At Money ex Machina, the systems being built are not just about functionality; they are designed to build trust. That means thinking deeply not just about what gets built, but how it's built. One of the most fundamental parts of any system is how it handles secrets.

Too often, secret management is either too lax (leaky .env files, hard-coded API keys or DB passwords in code) or too heavy (cloud-based vaults, multi-team infrastructure). This project follows a middle path: one that is minimal, inspectable, and secure—without compromising on control or composability.

A good secrets system should enable confidence. Not just "nobody will steal this key," but "I understand how this works and can reason about its boundaries."

The approach to secrets follows the same design principles used throughout Money ex Machina:

• Explicit: Nothing ambient. Every secret is requested with intent.
• Composable: Can be used in scripts, shells, Python, CI pipelines.
• Auditable: Access patterns and changes can be reviewed and tracked.
• Scoped: Only the right machines and users have the right access.
• Minimal: No third-party infrastructure, no black boxes.

And, crucially: Secure by design, not by obscurity. The policies and structures are public and inspectable. That is not a vulnerability, but a feature. If your security requires secrecy, it is already broken.

The System in Practice

This project uses a hybrid approach:

• gopass manages encrypted secrets backed by GPG keys
• Each secret is stored in a git-tracked repo under ~/.mxm-secrets-store
• Access is governed via .gpg-id files scoped per subfolder
• Read-only secrets are decrypted on runtime machines (mxm@monolith, mxm@wildling)
• Write access is restricted to the dev box (mxm@bridge)
• Fallback support for env vars allows rapid prototyping and CI flexibility
• The mxm-secrets Python package wraps it all in a clear, pluggable API

from mxm_secrets import get_secret
api_key = get_secret("prod/smtp-password")

Or from the command line:

poetry run mxm-secrets get mxm/dev/sample-secret

Why Not .env Files? Why Not Vault?

.env files tend to leak. They are prone to accidental check-ins, unclear scoping, and runtime ambiguity. They are fine for quick hacks. Not for trust.

Vault comes with significant operational complexity. It may be integrated later as part of a pluggable backend system—but only when needed.

This secrets system is:

• Easy to inspect
• Easy to audit
• Easy to reason about
• Hard to get wrong

That's a rare mix.

What This Enables

• Confidence in production deploys: it is clear what secrets are where.
• Security that is inspectable and shared, not hidden or magical.
• Collaboration across machines and contributors without trust leakage.
• Extensibility via an open mxm-secrets Python interface.

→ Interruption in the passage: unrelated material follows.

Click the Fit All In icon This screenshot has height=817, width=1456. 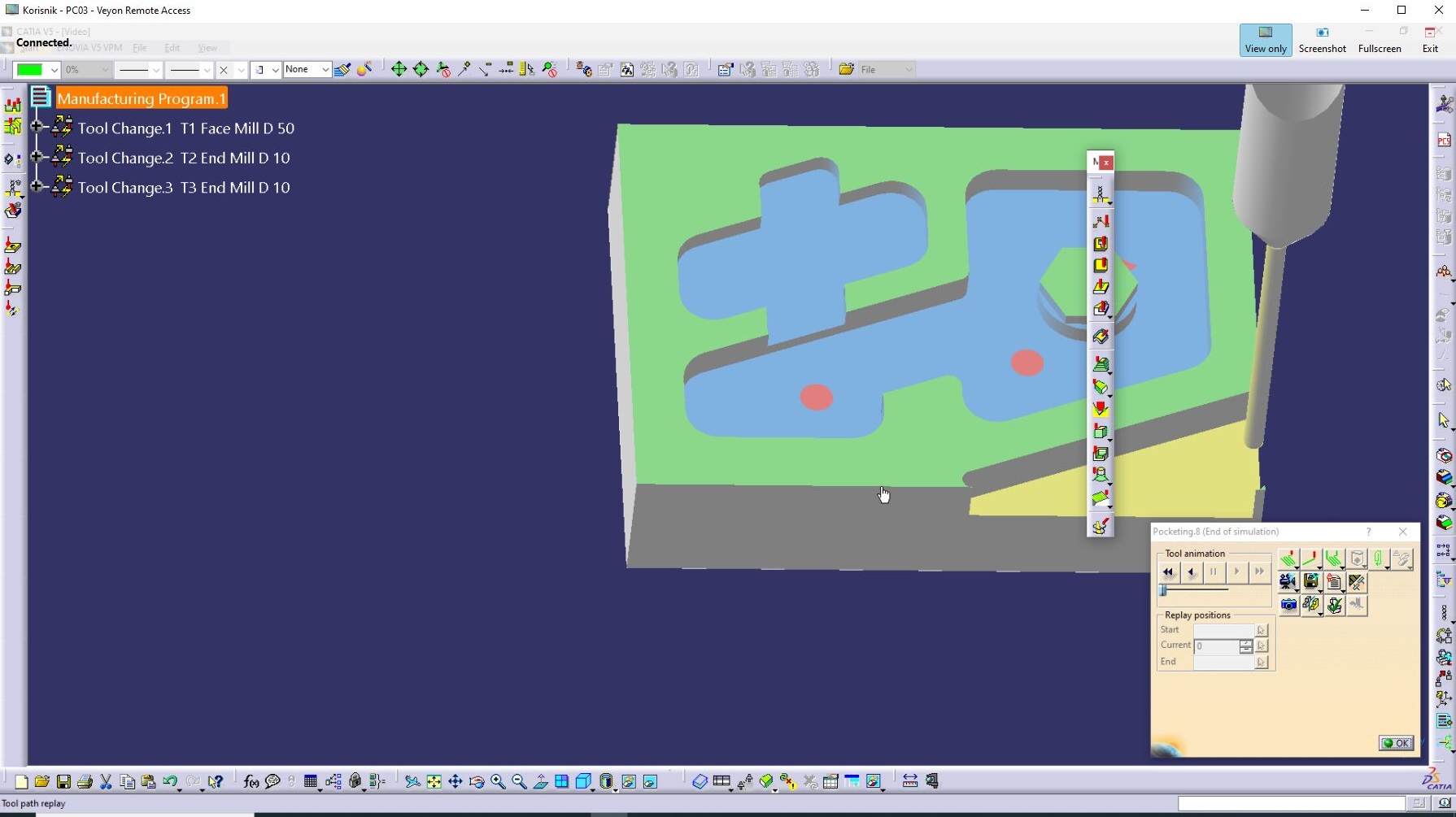434,782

This is a tool built for daily use.

Learn More

The code is open source:

• GitHub: github.com/moneyexmachina/mxm-secrets

And the package is minimal:

• Pure Python, no dependencies
• CLI with Click
• Compatible with gopass, env, and more to come

If you're building systems where you want to remain in charge, this might be a good place to start.

In Closing: Building with Agency

MxM is built from components that are small, understandable, and under control.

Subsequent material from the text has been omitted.